The second model to emerge from Ferrari’s top-secret Special Projects Programme has been revealed.
The department was set up in 2007 after the firm saw there was a market in creating unique models to wear the Ferrari badge.
In 2007 James Glickenhaus created a P4/5 based on an Enzo, but it was made by Pininfarina and not Ferrari. This meant Glickenhaus’s P4/5 wasn’t able to wear a Ferrari badge or be entered in concours events as a Ferrari.
Special Projects was then set up by Ferrari to counter this demand and ensure it could cater for one-off individual requests. Any car has to keep the same basic architecture as the donor car so it doesn’t have to be re-homologated.

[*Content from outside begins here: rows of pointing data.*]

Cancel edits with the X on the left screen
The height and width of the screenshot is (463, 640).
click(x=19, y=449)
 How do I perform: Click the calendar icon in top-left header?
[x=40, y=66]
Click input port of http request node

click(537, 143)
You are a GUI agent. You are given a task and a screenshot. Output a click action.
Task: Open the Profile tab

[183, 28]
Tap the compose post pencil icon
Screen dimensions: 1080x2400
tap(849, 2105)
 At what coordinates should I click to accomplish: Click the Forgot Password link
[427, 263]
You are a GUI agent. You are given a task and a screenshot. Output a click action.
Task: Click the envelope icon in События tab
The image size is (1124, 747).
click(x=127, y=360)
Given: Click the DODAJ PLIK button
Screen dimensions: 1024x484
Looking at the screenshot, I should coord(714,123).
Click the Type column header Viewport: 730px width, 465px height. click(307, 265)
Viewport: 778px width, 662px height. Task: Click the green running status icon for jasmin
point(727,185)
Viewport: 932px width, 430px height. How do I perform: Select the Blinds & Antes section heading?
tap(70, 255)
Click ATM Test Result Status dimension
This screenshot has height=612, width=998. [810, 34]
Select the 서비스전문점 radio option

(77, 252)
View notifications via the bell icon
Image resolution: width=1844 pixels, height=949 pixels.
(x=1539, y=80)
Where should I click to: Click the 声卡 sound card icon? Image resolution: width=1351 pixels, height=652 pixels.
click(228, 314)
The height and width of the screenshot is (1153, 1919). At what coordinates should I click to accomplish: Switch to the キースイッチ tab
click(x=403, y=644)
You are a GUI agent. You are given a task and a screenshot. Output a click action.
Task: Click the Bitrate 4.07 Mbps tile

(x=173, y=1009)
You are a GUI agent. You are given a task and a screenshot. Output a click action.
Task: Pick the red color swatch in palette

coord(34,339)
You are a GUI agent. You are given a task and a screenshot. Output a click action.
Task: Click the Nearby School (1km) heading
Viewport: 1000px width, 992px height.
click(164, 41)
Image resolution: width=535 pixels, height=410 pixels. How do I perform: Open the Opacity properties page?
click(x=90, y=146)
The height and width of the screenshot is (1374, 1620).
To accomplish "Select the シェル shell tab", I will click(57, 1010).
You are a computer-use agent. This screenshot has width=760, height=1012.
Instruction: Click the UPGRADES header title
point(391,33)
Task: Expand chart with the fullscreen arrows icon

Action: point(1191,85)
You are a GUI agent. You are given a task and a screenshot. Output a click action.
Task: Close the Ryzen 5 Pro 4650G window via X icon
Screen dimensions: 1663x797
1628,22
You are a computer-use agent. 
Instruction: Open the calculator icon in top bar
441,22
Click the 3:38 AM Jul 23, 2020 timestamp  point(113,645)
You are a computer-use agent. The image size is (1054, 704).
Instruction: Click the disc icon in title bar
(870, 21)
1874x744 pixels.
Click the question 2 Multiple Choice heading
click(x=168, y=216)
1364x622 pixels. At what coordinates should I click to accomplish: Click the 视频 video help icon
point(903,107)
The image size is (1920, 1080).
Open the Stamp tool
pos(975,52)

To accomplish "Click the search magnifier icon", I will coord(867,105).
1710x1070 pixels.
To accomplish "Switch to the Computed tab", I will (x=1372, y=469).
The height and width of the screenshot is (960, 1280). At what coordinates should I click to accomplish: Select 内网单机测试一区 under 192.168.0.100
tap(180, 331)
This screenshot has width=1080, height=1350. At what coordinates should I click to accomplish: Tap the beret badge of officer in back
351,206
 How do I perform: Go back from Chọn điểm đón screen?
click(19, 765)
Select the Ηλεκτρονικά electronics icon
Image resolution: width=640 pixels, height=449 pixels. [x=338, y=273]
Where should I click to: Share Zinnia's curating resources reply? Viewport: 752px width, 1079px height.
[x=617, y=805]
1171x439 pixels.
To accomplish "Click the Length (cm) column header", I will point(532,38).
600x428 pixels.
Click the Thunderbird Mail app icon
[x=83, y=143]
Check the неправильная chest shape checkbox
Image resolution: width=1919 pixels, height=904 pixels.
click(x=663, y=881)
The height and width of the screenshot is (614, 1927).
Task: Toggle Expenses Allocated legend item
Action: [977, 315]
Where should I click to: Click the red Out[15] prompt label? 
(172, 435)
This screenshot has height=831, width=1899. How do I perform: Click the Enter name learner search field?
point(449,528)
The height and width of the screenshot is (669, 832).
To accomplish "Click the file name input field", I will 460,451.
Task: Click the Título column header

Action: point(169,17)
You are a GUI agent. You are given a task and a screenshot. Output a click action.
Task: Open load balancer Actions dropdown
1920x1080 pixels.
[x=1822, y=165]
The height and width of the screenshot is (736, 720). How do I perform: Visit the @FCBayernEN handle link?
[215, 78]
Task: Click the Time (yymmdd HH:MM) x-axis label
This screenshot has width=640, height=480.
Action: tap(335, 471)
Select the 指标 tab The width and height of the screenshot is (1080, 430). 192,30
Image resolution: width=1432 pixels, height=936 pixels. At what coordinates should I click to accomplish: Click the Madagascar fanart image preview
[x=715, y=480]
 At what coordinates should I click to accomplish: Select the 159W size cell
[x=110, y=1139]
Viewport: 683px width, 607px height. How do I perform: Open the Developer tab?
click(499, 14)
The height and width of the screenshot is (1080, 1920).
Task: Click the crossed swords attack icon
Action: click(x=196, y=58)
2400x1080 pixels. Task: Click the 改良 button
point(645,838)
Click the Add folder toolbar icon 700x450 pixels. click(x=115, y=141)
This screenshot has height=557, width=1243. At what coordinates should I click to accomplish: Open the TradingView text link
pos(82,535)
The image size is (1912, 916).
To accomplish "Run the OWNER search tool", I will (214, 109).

Special Projects’ latest model is the Ferrari P540 Superfast Aperta. It has been inspired by the gold Ferrari from the 1968 film Toby Dammit and was delivered to its new owner, Edward Walson, whose father invented cable television, over the weekend.
Walson approached Ferrari last year. Special Projects is able to decline requests, but it felts Walson’s was in keeping with the brand’s ideals. Walson worked with a Ferrari consultant in Maranello on the design, before Pininfarina sculpted the final model. The car was then built in Maranello, taking 14 months from Walson’s initial request to its final shakedown test as a road-legal Ferrari.
The Superfast Aperta is based on a Ferrari 599 GTB Fiorano, and it had to undergo extensive carbonfibre chassis strengthening in order to accommodate its targa roof. Weight has increased by 20kg over the standard car.
As well as owning the car, Walson also receives the tooling as part of buying his car through Special Projects. This is to ensure each model made by the department remains unique. Ferrari has the first option to buy back Special Projects cars and tooling to stop them from falling into the hands of speculators.